What are the chances of a diplomatic solution to the Namibian puzzle, in which Angola and South Africa would have to fit the crucial pieces into place? What is often forgotten is that Angola needs a settlement far more than South Africa does. Indeed, South Africa is under no great military pressure to settle; any analogy with Ian Smith’s regime in Zimbabwe, which faced outright defeat at the hands of guerrillas if there had been no settlement, would be false. The South Africans could stay in Namibia for many years, although it is now fairly expensive for them, and a growing number of young whites are reluctant to waste years as conscripts on the Angolan-Namibian border. If the South Africans are to be persuaded to vacate Namibia, some hefty bonus will have to be offered them. That is as unappetizing to Western liberal opinion as it is to black Africans. But since South Africa cannot be ejected militarily, some major concession will have to be made instead if Namibia is to be free.
The bonus secretly being offered, with President Reagan and his assistant secretary of state for African affairs, Chester Crocker, acting as brokers, is a reduction of Cuban troops in Angola. This might make it possible for South Africa’s prime minister P.W. Botha to sell a white departure from Namibia to his own paranoid white constituency, which has become an increasingly awkward part of the puzzle. For Botha is under attack at home—from the white right. Half the Afrikaner electorate has been voting for far-right parties opposed even to Mr. Botha’s tentative plans for reform, which of course are laughably inadequate in the view of most blacks. But a “betrayal” of whites in Namibia, without visible international compensation, would be a potent battle cry against Botha within Afrikanerdom.

----

### GIVEN REQUEST 1
In the records below, copy out everything from the line containing "The image size is (2576, 1456). Find" down to the line containing "What do you see at coordinates (1386, 55)", both included, without changing anything.

----

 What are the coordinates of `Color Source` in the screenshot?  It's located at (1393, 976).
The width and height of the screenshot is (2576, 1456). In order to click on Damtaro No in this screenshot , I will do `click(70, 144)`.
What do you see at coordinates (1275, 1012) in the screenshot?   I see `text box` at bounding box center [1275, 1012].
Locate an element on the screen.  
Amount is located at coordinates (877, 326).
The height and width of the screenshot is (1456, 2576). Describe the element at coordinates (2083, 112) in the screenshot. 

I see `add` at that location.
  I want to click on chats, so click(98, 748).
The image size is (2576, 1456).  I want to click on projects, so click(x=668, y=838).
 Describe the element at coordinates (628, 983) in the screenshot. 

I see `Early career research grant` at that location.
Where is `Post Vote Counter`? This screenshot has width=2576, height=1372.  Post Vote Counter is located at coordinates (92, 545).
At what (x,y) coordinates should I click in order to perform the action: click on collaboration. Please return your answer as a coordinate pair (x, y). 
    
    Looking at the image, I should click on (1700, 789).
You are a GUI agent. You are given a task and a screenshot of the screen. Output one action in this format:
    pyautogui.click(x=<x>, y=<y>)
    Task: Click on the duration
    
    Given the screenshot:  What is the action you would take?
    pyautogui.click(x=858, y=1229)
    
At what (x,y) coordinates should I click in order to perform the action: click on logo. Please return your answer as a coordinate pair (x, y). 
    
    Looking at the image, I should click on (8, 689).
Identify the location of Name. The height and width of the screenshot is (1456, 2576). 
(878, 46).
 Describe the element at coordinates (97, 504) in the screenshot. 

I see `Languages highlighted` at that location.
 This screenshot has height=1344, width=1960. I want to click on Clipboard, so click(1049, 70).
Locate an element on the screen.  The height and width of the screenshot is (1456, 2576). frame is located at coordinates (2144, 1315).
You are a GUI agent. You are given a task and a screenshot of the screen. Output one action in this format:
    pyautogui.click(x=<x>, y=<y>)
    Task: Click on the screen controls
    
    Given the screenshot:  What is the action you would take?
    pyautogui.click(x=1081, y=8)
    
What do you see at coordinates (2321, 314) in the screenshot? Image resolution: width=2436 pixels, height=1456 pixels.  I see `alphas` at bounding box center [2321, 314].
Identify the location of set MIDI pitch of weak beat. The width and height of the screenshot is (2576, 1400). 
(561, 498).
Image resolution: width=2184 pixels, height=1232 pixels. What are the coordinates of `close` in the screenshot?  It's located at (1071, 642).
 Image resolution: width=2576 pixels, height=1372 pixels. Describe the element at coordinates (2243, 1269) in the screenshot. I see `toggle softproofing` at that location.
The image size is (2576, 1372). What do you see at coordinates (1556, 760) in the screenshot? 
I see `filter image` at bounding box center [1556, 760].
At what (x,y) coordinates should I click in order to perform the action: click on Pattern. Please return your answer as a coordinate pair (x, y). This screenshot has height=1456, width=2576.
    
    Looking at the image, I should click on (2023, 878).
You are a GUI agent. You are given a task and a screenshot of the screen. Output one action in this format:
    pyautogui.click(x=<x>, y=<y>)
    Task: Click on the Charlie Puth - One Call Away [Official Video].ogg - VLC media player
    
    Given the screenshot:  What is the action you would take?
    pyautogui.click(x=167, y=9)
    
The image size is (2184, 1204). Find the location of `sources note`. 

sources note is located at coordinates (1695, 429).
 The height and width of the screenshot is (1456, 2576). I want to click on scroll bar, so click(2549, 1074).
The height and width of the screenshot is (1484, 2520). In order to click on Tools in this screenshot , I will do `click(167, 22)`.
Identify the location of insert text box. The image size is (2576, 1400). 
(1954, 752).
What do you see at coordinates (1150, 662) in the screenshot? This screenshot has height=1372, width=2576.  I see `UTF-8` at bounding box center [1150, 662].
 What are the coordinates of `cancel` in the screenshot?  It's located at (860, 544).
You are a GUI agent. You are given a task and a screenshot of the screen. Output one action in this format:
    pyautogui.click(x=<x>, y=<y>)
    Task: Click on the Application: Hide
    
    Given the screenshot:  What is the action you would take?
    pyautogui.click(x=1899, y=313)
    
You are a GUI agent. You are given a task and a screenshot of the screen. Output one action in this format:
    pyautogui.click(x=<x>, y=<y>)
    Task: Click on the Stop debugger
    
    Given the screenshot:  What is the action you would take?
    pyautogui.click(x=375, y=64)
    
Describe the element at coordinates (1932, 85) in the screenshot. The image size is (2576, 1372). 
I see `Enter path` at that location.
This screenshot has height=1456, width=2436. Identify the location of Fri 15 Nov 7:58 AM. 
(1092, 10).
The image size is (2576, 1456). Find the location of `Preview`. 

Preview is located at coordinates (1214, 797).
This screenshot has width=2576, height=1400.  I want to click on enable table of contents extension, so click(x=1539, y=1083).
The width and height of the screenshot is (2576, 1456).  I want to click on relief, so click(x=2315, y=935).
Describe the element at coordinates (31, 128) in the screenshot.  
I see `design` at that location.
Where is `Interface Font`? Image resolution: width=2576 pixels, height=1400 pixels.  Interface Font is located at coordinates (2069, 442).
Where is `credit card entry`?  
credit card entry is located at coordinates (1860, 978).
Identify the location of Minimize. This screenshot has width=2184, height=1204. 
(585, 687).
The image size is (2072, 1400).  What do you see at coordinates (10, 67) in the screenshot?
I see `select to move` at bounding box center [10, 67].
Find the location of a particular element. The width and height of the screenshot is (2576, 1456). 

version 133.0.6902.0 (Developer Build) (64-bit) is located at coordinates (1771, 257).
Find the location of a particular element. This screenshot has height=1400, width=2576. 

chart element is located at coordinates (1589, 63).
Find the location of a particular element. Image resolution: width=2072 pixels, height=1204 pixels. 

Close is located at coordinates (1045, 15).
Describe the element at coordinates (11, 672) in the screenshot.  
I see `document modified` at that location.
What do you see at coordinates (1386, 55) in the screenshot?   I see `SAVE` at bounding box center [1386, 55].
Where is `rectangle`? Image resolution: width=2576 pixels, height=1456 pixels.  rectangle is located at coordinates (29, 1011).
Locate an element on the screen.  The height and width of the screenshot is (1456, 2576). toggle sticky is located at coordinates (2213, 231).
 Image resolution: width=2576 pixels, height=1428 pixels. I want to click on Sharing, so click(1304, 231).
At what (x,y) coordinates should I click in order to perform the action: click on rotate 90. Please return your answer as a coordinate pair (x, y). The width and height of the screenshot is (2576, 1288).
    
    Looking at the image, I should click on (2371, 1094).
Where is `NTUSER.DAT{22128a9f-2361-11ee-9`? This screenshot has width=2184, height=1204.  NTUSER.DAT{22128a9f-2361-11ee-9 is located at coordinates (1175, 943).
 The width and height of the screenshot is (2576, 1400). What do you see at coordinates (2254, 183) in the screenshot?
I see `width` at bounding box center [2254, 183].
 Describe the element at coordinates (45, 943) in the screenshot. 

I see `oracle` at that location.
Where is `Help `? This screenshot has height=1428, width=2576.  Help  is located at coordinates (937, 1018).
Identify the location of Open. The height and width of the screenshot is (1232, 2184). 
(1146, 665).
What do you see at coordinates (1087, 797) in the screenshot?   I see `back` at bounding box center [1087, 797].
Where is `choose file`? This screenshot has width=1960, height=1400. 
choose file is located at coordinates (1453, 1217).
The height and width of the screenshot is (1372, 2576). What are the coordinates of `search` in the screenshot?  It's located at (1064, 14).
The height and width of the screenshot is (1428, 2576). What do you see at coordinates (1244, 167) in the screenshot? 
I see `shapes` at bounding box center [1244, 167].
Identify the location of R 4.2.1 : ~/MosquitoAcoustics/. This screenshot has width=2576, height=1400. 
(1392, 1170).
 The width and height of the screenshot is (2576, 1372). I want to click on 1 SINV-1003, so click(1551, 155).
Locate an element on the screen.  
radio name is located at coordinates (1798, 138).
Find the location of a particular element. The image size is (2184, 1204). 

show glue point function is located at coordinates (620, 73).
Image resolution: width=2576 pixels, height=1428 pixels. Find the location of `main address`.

----

### GIVEN REQUEST 2
Answer these questions using the passage on Namibia:
(a) Who is named as President Reagan's assistant secretary of state for African affairs?
(b) What are a growing number of young whites reluctant to do?
(c) What share of the Afrikaner electorate has been voting for far-right parties?

### SOLUTION 1
The image size is (2576, 1456). Find the location of `Preview`. 

Preview is located at coordinates (1214, 797).
This screenshot has width=2576, height=1400.  I want to click on enable table of contents extension, so click(x=1539, y=1083).
The width and height of the screenshot is (2576, 1456).  I want to click on relief, so click(x=2315, y=935).
Describe the element at coordinates (31, 128) in the screenshot.  
I see `design` at that location.
Where is `Interface Font`? Image resolution: width=2576 pixels, height=1400 pixels.  Interface Font is located at coordinates (2069, 442).
Where is `credit card entry`?  
credit card entry is located at coordinates (1860, 978).
Identify the location of Minimize. This screenshot has width=2184, height=1204. 
(585, 687).
The image size is (2072, 1400).  What do you see at coordinates (10, 67) in the screenshot?
I see `select to move` at bounding box center [10, 67].
Find the location of a particular element. The width and height of the screenshot is (2576, 1456). 

version 133.0.6902.0 (Developer Build) (64-bit) is located at coordinates (1771, 257).
Find the location of a particular element. This screenshot has height=1400, width=2576. 

chart element is located at coordinates (1589, 63).
Find the location of a particular element. Image resolution: width=2072 pixels, height=1204 pixels. 

Close is located at coordinates (1045, 15).
Describe the element at coordinates (11, 672) in the screenshot.  
I see `document modified` at that location.
What do you see at coordinates (1386, 55) in the screenshot?   I see `SAVE` at bounding box center [1386, 55].

### SOLUTION 2
(a) Chester Crocker.
(b) Waste years as conscripts on the Angolan-Namibian border.
(c) Half.